Freedom of school press

Thursday, November 1, 2012
Becky Yeh - California correspondent (

An advocate for First Amendment rights says one California school district is "on shaky ground" for banning religious symbols from student newspapers.

A change allowing the superintendent of the Roseville Joint Union High School District the right to ban political campaigning and religious symbols from school newspapers and yearbooks is landing the Sacramento-area district in trouble. Robert Knight of The American Civil Rights Union (ACRU) tells OneNewsNow Roseville trustees decided early last month to change the district's advertising policy.

Knight, Robert (ACRU)"Student papers are run by minors, overseen by adults," Knight details. "The kids don't have an absolute free speech right, especially when they're doing it on the taxpayers' dime.
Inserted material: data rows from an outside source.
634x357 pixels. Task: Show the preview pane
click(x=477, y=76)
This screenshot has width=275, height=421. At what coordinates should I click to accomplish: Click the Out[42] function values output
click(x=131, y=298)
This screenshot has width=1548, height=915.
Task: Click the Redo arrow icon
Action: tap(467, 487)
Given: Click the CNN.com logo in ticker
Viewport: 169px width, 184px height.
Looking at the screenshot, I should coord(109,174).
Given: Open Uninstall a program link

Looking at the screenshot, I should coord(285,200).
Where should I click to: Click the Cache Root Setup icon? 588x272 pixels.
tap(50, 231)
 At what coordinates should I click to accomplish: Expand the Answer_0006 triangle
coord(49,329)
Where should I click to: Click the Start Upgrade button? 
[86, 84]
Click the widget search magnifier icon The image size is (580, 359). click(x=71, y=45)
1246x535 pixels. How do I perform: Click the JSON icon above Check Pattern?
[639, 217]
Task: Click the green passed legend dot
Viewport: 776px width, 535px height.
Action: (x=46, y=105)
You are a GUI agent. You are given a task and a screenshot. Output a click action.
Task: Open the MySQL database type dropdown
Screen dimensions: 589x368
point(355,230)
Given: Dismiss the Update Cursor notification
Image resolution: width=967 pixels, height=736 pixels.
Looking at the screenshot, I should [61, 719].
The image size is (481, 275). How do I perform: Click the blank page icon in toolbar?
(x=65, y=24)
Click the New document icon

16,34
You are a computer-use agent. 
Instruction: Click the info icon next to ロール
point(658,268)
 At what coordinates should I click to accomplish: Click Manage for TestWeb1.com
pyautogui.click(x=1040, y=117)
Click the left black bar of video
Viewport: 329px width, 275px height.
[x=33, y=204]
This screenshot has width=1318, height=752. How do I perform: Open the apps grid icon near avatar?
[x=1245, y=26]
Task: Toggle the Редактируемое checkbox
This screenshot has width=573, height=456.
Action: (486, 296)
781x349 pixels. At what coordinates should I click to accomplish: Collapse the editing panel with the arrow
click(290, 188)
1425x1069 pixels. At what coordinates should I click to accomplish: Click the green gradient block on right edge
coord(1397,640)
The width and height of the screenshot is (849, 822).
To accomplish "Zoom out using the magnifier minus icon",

The real question is why the district is singling out religious speech and banning religious symbols."

Assistant superintendent Ron Stevenson tells The Sacramento Bee that even though the district can restrict certain ads, it is willing to work with journalism advisers and the Student Press Law Center to come up with a solution.

"The Supreme Court made it clear that you can't single out some viewpoints for discrimination -- you either allow all the viewpoints, unless they conflict with school doctrine, or you don't allow any," the ACRU spokesman notes. "And certainly, singling out religious speech clearly violates that premise. So, the school district is on shaky ground."

Officials initially stood by its changes, but they now plan to revisit the issue and revise the new policy to ensure that it does not "infringe" on the freedom of the press.